■ Work request:
Starting from the line containing "The image size is (599, 553).", give again every line through the end of the entries, word for word. Pictures stay out of the copy.
[Given records]
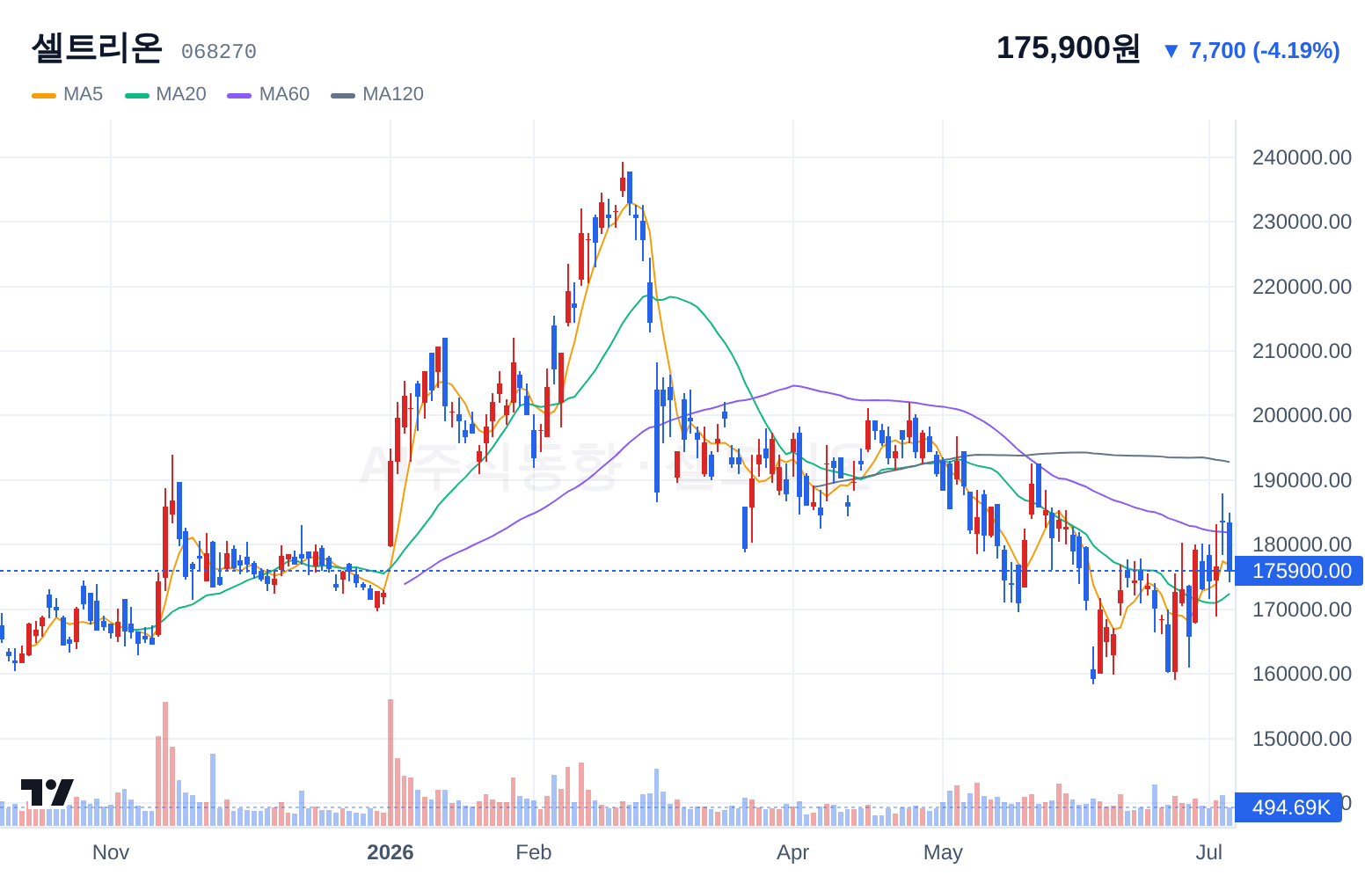Select the stock code 068270

tap(219, 52)
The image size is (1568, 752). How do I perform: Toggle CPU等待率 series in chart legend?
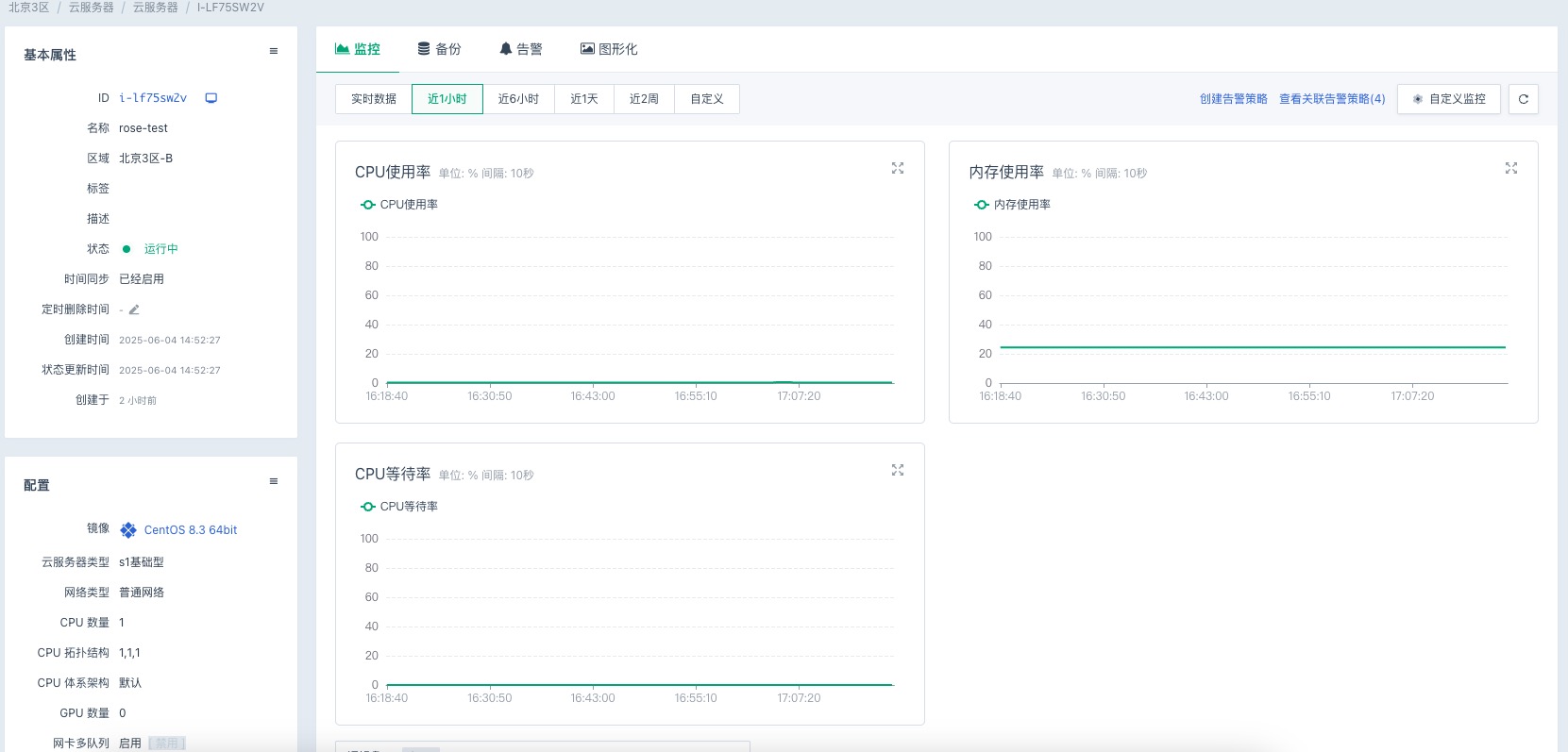point(399,507)
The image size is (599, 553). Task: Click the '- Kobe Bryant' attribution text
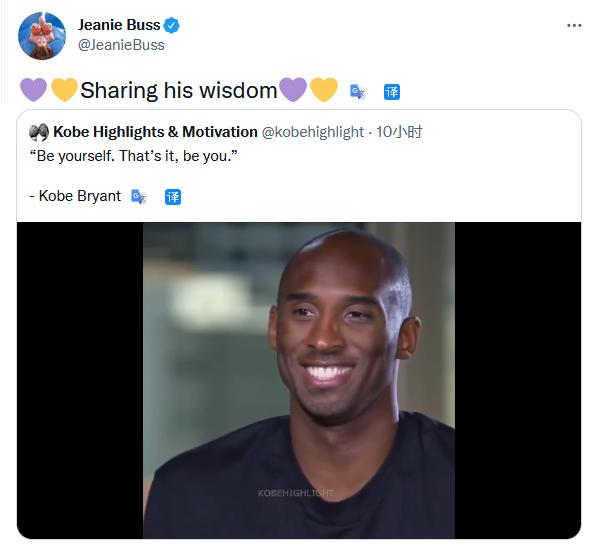[75, 196]
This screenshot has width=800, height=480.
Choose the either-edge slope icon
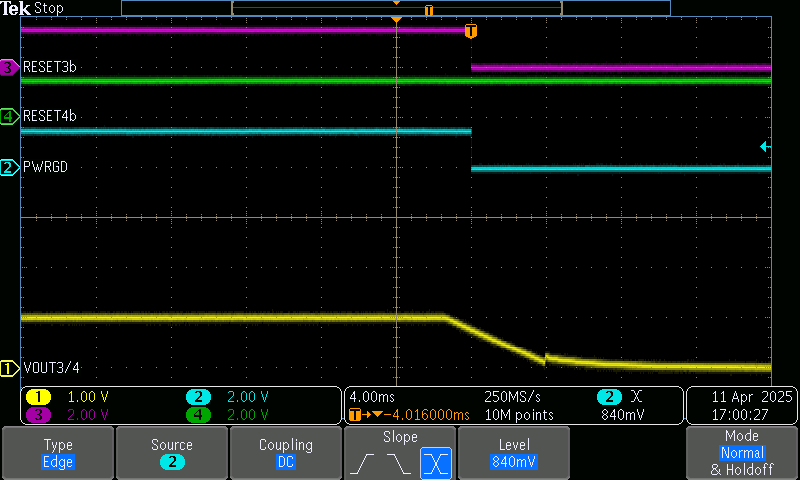[x=434, y=463]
[/Given records]
■ Solved problem:
The image size is (599, 553). Task: Click the '- Kobe Bryant' attribution text
[75, 196]
This screenshot has width=800, height=480.
Choose the either-edge slope icon
[x=434, y=463]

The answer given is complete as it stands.